People wait to visit a house for sale in Garden City, Nassau County, New York, the United States, on Sept. 6, 2020.
Xinhua News Agency | Getty Images
Strong demand from homebuyers in July, coupled with rock-bottom mortgage interest rates, caused home prices to accelerate in major markets across the nation.
Nationally, home values rose 4.8% annually, up from a 4.3% gain in June, according to the S&P CoreLogic Case-Shiller U.S. National Home Price Index.
The 10-City Composite annual increase showed a 3.3% gain, up from 2.8% in the previous month. The 20-City Composite rose 3.9% annually, up from 3.5% in June. Detroit was not included in the series, due to data collection issues, so it covered just 19 cities.
Phoenix, Seattle and Charlotte reported the highest annual gains among the 19 cities. Phoenix prices rose 9.2%, followed by Seattle with a 7% increase and Charlotte with a 6% increase. Sixteen of the 19 cities reported higher price increases in the year ending July 2020 versus the year ending June 2020.
“In previous months, we’ve noted that a trend of accelerating increases in the National Composite Index began in August 2019. That trend was interrupted in May and June, as price gains decelerated modestly, but now may have resumed,” said Craig Lazzara, managing director and global head of Index Investment Strategy at S&P Dow Jones Indices. “Obviously more data will be required before we can say with confidence that any COVID-related deceleration is behind us.”
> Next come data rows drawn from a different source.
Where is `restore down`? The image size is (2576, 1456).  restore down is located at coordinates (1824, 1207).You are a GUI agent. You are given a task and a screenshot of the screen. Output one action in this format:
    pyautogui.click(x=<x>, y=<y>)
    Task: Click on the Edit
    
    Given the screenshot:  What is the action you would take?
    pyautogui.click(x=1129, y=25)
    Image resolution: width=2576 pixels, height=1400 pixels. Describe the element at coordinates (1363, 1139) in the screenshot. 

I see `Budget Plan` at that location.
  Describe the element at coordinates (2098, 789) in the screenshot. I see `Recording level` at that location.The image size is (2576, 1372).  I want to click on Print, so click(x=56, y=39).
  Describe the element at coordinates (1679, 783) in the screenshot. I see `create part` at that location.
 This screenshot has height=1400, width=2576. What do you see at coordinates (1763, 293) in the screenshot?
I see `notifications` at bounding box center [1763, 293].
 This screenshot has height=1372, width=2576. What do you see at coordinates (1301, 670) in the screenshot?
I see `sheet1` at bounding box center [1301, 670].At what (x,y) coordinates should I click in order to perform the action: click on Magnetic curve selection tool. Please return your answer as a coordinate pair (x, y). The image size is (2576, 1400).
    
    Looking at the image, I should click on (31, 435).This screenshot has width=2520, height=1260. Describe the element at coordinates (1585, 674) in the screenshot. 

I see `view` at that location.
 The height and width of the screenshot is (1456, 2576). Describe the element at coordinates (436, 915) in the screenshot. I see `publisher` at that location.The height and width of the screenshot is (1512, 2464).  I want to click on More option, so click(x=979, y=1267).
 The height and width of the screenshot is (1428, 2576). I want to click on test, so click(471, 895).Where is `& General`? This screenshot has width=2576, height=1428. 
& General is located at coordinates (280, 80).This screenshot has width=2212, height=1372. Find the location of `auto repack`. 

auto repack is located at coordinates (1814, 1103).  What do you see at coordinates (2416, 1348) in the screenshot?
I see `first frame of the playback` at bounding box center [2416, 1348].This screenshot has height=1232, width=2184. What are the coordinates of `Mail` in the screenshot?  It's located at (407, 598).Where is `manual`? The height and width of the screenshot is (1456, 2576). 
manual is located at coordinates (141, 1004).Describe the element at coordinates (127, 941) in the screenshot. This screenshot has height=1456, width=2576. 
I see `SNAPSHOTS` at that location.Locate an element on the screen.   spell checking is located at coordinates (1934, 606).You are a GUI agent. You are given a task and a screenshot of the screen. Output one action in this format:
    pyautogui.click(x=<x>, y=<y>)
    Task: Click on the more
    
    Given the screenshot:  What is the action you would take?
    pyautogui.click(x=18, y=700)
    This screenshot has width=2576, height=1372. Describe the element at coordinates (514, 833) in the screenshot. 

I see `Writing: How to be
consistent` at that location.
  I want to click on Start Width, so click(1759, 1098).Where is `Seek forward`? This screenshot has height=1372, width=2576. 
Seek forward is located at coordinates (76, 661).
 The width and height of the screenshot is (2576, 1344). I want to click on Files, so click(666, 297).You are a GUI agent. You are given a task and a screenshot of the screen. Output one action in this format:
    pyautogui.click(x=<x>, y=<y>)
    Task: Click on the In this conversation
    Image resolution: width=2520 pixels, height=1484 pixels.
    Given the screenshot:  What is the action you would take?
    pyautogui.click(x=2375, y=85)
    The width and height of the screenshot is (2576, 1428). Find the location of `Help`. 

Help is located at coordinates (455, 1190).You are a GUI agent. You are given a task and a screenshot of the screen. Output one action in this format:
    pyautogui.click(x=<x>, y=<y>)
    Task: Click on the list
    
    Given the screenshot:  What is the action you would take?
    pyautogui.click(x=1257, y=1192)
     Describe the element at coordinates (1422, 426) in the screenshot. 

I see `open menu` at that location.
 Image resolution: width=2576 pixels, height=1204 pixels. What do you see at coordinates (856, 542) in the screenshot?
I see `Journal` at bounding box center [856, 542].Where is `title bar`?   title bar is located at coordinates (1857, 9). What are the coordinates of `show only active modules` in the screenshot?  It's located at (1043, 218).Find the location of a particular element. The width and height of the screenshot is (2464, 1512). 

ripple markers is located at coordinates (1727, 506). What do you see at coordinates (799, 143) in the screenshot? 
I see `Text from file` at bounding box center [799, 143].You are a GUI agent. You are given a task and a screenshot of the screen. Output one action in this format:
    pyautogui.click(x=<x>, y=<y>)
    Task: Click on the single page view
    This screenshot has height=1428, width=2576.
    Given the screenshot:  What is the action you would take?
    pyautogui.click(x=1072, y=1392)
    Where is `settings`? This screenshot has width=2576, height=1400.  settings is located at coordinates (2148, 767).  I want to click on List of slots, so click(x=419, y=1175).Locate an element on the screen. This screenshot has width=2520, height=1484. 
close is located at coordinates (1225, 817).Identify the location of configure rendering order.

This index is actually a three-month running average, so it incorporates prices from May, June and July. More recent data from others points to prices strengthening even more in August.
“Weekly home price data show that sellers are raising asking prices at a double-digit pace, and surprisingly, eager buyers are willing to give them what they’re looking for,” said Danielle Hale, chief economist for realtor.com. “Looking forward, we saw asking prices rise by double digits in August so we expect to see another big jump in next month’s release.”
Mortgage rates hit several new record lows in mid-summer and haven’t moved much higher since. These low rates give buyers more purchasing power, and therefore fuel bigger gains in home prices.
“The U.S. housing market has been caught up in a ‘perfect storm’ during the COVID-19 pandemic,” said Selma Hepp, deputy chief economist at CoreLogic. “The substantial swing in demand is driven by a need for indoor and outdoor space met by record low mortgage rates and a wave of millennials who were on the verge of buying – all competing for fewer and fewer homes on the market.”